Authorization Required: Always confirm written authorization for the target scope before proceeding. Unauthorized reconnaissance is illegal in most jurisdictions.
Activation Triggers
This skill activates when the user asks about:
- Subdomain enumeration or discovery
- DNS reconnaissance, zone transfers, or DNS record analysis
- OSINT gathering on a domain, organization, or person
- Technology fingerprinting or stack identification
- Port scanning, service detection, or banner grabbing
- Google dorking or advanced search query generation
- WHOIS, certificate transparency, or Shodan queries
- Attack surface mapping or perimeter discovery
Prerequisites
pip install requests dnspython python-whois beautifulsoup4 shodan
Optional enhanced capabilities:
nmap — Active port scanning
amass — Advanced subdomain enumeration
theHarvester — Email and domain harvesting
- Shodan API key — Internet-wide device search
- Censys API key — Certificate and host search
Core Capabilities
1. Passive Reconnaissance (No Direct Target Contact)

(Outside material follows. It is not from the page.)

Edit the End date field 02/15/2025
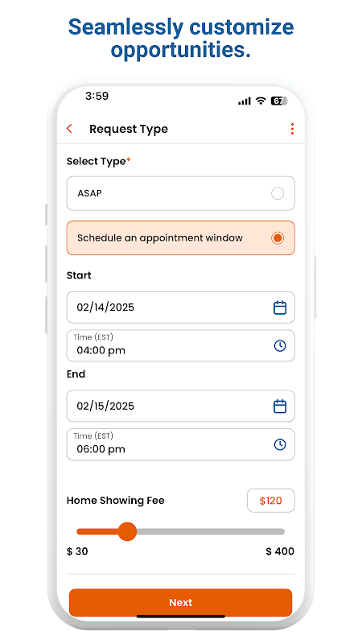 (180, 406)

When the user asks for passive recon or OSINT:
- WHOIS Analysis — Query domain registration records for registrant, registrar, nameservers, and dates. Flag privacy-protected registrations and registrar patterns.
- Certificate Transparency Logs — Search crt.sh for all certificates issued to the domain and subdomains. Extract SANs (Subject Alternative Names) to discover hidden subdomains.

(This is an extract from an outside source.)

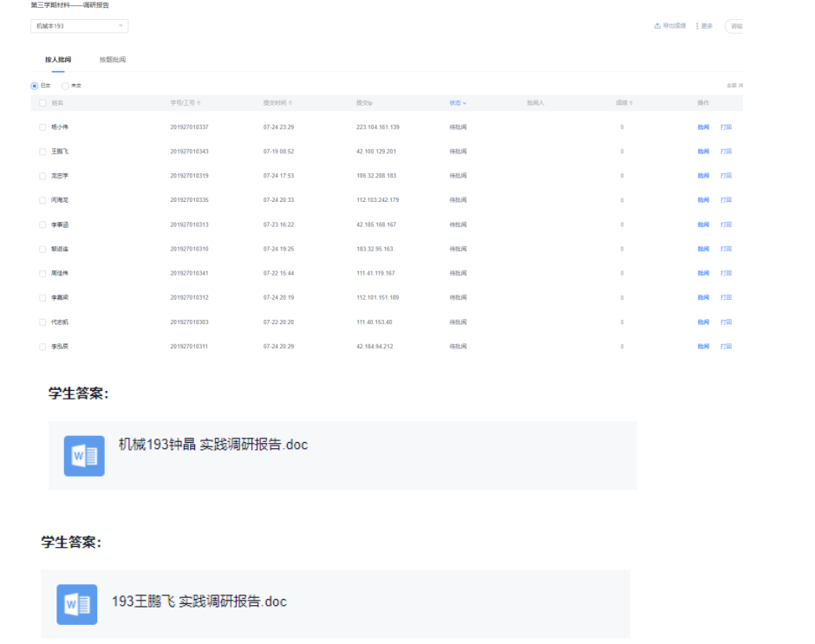
Task: Sort by 提交时间 column arrow
Action: (290, 103)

- DNS Records (Passive) — Enumerate A, AAAA, MX, NS, TXT, SOA, SRV, and CNAME records using public resolvers. Analyze SPF, DKIM, and DMARC for email security posture.

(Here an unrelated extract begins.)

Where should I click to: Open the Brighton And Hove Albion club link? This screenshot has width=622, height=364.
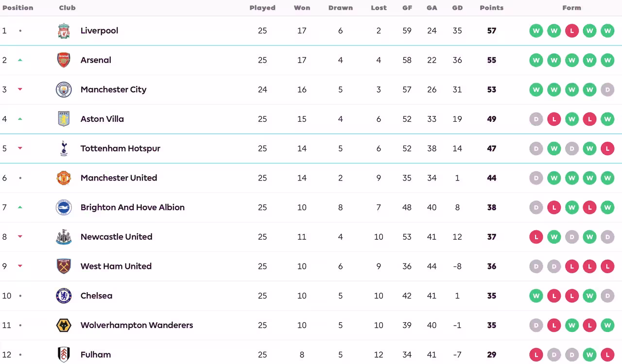coord(133,207)
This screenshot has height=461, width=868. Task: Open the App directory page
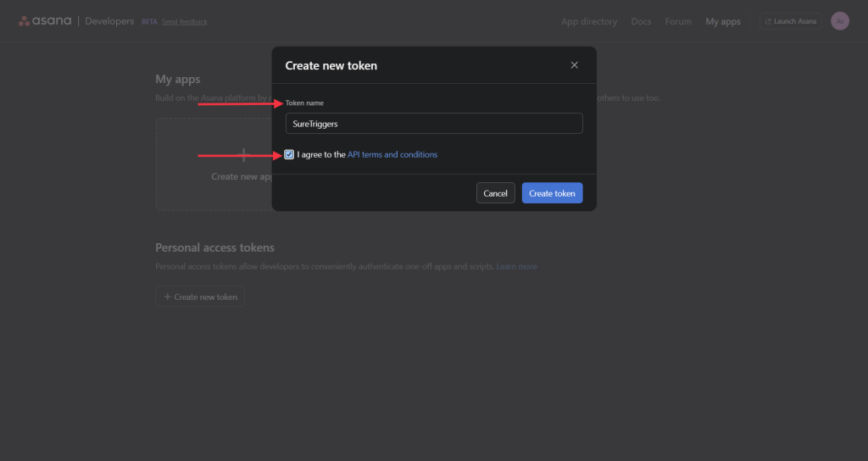[589, 21]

- Search Engine Dorking — Generate targeted dork queries to discover exposed files, login portals, and configuration leaks:
site:target.com filetype:pdf — Exposed documents
site:target.com inurl:admin — Admin panels
site:target.com ext:env OR ext:config — Config files
"@target.com" site:linkedin.com — Employee enumeration
"target.com" site:pastebin.com — Credential leaks
- Shodan/Censys Queries — Search for internet-exposed services, open ports, banners, and vulnerabilities associated with the target's IP ranges.
- Git/Code Repository Search — Search GitHub/GitLab for leaked credentials, API keys, and internal information:
org:targetorg api_key
filename:.env target.com
"target.com" password
2. Subdomain Enumeration
When the user asks to enumerate subdomains:
- Certificate Transparency — Extract all SANs from crt.sh/Censys certificates (most effective passive method)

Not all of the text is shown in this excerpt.